▶ The problem: Quote all of the following material word for word, keeping every line as it appears.

*** Records for processing

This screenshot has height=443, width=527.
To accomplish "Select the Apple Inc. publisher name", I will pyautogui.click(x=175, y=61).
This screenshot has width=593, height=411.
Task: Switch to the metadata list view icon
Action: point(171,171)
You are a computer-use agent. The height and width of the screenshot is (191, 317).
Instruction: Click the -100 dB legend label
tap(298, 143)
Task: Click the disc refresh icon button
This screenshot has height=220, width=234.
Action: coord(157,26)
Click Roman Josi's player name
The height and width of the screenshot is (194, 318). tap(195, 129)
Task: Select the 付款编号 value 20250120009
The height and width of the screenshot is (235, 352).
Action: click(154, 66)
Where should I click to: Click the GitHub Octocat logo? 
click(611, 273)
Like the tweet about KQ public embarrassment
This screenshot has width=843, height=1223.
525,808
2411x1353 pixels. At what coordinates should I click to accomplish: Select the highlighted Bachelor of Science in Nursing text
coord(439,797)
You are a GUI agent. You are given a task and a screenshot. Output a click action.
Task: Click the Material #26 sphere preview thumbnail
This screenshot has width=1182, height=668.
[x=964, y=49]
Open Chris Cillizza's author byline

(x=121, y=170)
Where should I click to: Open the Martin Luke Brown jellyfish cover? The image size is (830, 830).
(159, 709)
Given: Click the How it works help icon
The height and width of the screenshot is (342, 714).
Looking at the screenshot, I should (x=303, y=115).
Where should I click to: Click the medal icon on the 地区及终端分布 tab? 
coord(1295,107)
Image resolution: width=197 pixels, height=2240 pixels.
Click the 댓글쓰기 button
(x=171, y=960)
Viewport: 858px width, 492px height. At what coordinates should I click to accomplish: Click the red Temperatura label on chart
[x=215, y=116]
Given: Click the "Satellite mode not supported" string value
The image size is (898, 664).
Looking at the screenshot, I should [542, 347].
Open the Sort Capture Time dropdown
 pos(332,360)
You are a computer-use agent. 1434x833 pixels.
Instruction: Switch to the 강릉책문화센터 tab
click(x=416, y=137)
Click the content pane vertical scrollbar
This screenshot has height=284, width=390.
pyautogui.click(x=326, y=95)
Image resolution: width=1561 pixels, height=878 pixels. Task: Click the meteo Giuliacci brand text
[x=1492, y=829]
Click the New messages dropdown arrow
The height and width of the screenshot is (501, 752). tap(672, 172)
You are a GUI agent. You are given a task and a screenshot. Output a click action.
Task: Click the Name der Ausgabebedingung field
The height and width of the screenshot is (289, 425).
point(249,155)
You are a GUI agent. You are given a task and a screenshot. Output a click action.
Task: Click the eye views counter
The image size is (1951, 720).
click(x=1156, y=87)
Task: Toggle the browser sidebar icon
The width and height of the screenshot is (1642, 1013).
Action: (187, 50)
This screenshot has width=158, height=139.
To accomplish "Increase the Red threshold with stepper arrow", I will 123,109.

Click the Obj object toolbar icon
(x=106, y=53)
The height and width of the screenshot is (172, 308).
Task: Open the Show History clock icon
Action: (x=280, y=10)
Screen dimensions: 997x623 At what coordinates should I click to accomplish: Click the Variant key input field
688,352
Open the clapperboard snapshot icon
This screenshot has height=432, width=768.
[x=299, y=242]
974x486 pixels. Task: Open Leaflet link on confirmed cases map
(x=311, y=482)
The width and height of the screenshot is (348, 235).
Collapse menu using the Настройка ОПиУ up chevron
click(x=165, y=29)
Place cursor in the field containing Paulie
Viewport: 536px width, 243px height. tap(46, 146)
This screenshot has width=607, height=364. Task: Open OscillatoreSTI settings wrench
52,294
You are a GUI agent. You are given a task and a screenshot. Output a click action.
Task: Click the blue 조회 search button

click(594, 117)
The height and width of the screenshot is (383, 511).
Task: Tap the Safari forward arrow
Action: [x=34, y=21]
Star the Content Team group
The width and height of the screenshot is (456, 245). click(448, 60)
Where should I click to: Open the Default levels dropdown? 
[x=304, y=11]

******

▶ Solved exercise:
This screenshot has height=443, width=527.
To accomplish "Select the Apple Inc. publisher name", I will pyautogui.click(x=175, y=61).
This screenshot has width=593, height=411.
Task: Switch to the metadata list view icon
Action: point(171,171)
You are a computer-use agent. The height and width of the screenshot is (191, 317).
Instruction: Click the -100 dB legend label
tap(298, 143)
Task: Click the disc refresh icon button
This screenshot has height=220, width=234.
Action: coord(157,26)
Click Roman Josi's player name
The height and width of the screenshot is (194, 318). tap(195, 129)
Task: Select the 付款编号 value 20250120009
The height and width of the screenshot is (235, 352).
Action: click(154, 66)
Where should I click to: Click the GitHub Octocat logo? 
click(611, 273)
Like the tweet about KQ public embarrassment
This screenshot has width=843, height=1223.
525,808
2411x1353 pixels. At what coordinates should I click to accomplish: Select the highlighted Bachelor of Science in Nursing text
coord(439,797)
You are a GUI agent. You are given a task and a screenshot. Output a click action.
Task: Click the Material #26 sphere preview thumbnail
This screenshot has width=1182, height=668.
[x=964, y=49]
Open Chris Cillizza's author byline

(x=121, y=170)
Where should I click to: Open the Martin Luke Brown jellyfish cover? The image size is (830, 830).
(159, 709)
Given: Click the How it works help icon
The height and width of the screenshot is (342, 714).
Looking at the screenshot, I should (x=303, y=115).
Where should I click to: Click the medal icon on the 地区及终端分布 tab? 
coord(1295,107)
Image resolution: width=197 pixels, height=2240 pixels.
Click the 댓글쓰기 button
(x=171, y=960)
Viewport: 858px width, 492px height. At what coordinates should I click to accomplish: Click the red Temperatura label on chart
[x=215, y=116]
Given: Click the "Satellite mode not supported" string value
The image size is (898, 664).
Looking at the screenshot, I should [542, 347].
Open the Sort Capture Time dropdown
 pos(332,360)
You are a computer-use agent. 1434x833 pixels.
Instruction: Switch to the 강릉책문화센터 tab
click(x=416, y=137)
Click the content pane vertical scrollbar
This screenshot has height=284, width=390.
pyautogui.click(x=326, y=95)
Image resolution: width=1561 pixels, height=878 pixels. Task: Click the meteo Giuliacci brand text
[x=1492, y=829]
Click the New messages dropdown arrow
The height and width of the screenshot is (501, 752). tap(672, 172)
You are a GUI agent. You are given a task and a screenshot. Output a click action.
Task: Click the Name der Ausgabebedingung field
The height and width of the screenshot is (289, 425).
point(249,155)
You are a GUI agent. You are given a task and a screenshot. Output a click action.
Task: Click the eye views counter
The image size is (1951, 720).
click(x=1156, y=87)
Task: Toggle the browser sidebar icon
The width and height of the screenshot is (1642, 1013).
Action: (187, 50)
This screenshot has width=158, height=139.
To accomplish "Increase the Red threshold with stepper arrow", I will 123,109.

Click the Obj object toolbar icon
(x=106, y=53)
The height and width of the screenshot is (172, 308).
Task: Open the Show History clock icon
Action: (x=280, y=10)
Screen dimensions: 997x623 At what coordinates should I click to accomplish: Click the Variant key input field
688,352
Open the clapperboard snapshot icon
This screenshot has height=432, width=768.
[x=299, y=242]
974x486 pixels. Task: Open Leaflet link on confirmed cases map
(x=311, y=482)
The width and height of the screenshot is (348, 235).
Collapse menu using the Настройка ОПиУ up chevron
click(x=165, y=29)
Place cursor in the field containing Paulie
Viewport: 536px width, 243px height. tap(46, 146)
This screenshot has width=607, height=364. Task: Open OscillatoreSTI settings wrench
52,294
You are a GUI agent. You are given a task and a screenshot. Output a click action.
Task: Click the blue 조회 search button

click(594, 117)
The height and width of the screenshot is (383, 511).
Task: Tap the Safari forward arrow
Action: [x=34, y=21]
Star the Content Team group
The width and height of the screenshot is (456, 245). click(448, 60)
Where should I click to: Open the Default levels dropdown? 
[x=304, y=11]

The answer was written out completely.